Word association testing is a technique developed by Carl Jung to explore complexes in the personal unconscious. Jung came to recognize the existence of groups of thoughts, feelings, memories, and perceptions, organized around a central theme, that he termed psychological complexes. This discovery was related to his research into word association, a technique whereby words presented to patients elicit other word responses that reflect related concepts in the patients’ psyche, thus providing clues to their unique psychological make-up (Schultz and Schultz, 2000).

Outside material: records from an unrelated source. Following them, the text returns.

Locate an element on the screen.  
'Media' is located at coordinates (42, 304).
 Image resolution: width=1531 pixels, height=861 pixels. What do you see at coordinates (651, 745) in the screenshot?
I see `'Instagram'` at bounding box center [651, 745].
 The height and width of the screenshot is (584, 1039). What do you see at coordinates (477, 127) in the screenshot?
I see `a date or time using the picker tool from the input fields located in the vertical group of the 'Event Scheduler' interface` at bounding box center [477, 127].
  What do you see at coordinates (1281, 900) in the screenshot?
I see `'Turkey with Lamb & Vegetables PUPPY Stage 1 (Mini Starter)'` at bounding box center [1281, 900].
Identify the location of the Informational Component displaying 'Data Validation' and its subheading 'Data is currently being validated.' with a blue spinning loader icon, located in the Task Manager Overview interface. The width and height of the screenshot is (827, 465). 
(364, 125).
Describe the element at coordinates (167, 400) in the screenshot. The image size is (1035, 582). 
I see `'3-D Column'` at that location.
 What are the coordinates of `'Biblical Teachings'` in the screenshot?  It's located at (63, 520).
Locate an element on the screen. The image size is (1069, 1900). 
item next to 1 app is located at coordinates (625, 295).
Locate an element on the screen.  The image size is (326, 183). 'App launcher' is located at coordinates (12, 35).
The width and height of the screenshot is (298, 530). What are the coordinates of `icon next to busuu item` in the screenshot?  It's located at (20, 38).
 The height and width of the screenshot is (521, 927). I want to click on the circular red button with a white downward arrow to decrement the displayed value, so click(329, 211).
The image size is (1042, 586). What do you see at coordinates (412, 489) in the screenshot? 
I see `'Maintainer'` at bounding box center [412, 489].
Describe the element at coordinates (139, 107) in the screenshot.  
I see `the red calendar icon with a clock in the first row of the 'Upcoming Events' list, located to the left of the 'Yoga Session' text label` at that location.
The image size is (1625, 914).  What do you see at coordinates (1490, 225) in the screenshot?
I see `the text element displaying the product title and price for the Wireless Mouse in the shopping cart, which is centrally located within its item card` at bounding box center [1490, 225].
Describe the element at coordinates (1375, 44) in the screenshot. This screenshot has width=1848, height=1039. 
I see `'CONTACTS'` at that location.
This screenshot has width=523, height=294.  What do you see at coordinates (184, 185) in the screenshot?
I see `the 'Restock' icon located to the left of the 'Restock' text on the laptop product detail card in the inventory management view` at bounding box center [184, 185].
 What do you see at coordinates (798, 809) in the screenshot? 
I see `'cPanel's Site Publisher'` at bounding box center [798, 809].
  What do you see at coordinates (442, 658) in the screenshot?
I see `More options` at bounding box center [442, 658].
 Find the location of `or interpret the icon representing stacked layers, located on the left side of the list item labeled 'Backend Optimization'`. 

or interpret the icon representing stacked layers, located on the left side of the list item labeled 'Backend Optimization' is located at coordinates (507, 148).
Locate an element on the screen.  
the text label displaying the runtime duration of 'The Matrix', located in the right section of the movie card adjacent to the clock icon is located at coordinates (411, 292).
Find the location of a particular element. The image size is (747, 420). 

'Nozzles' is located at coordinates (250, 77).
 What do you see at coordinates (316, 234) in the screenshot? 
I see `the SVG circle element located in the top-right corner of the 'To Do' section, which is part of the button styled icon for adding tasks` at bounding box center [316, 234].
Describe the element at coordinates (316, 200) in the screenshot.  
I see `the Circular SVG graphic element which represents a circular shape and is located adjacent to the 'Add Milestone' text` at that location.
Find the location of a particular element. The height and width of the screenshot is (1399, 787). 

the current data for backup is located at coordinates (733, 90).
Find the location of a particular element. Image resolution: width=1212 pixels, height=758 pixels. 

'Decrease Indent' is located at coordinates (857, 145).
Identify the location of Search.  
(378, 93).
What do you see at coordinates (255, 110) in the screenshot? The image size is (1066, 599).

Word association testing has been used extensively in psychology to assess the personality of the test subjects (Galton, 1880; Kent and Rosanoff, 1910; Russell, 1970). Projective techniques, of which word association is a type, typically present respondents with an ambiguous stimulus and ask them to disambiguate this stimulus. The underlying principle behind most projective techniques is that respondents project aspects of their own personalities in the process of disambiguating test stimuli. The interpreter of the projective technique can thus examine answers to these stimuli for insights into the respondents’ personality dispositions. In a typical word association test, subjects are asked to respond to a stimulus word with the first word that comes to mind. These associative responses have been explained by the principle of learning by contiguity: “objects once experienced together tend to become associated in the imagination, so that when any one of them is thought of, the others are likely to be thought of also, in the same order of sequence or coexistence as before” (Wettler and Rapp, 1996).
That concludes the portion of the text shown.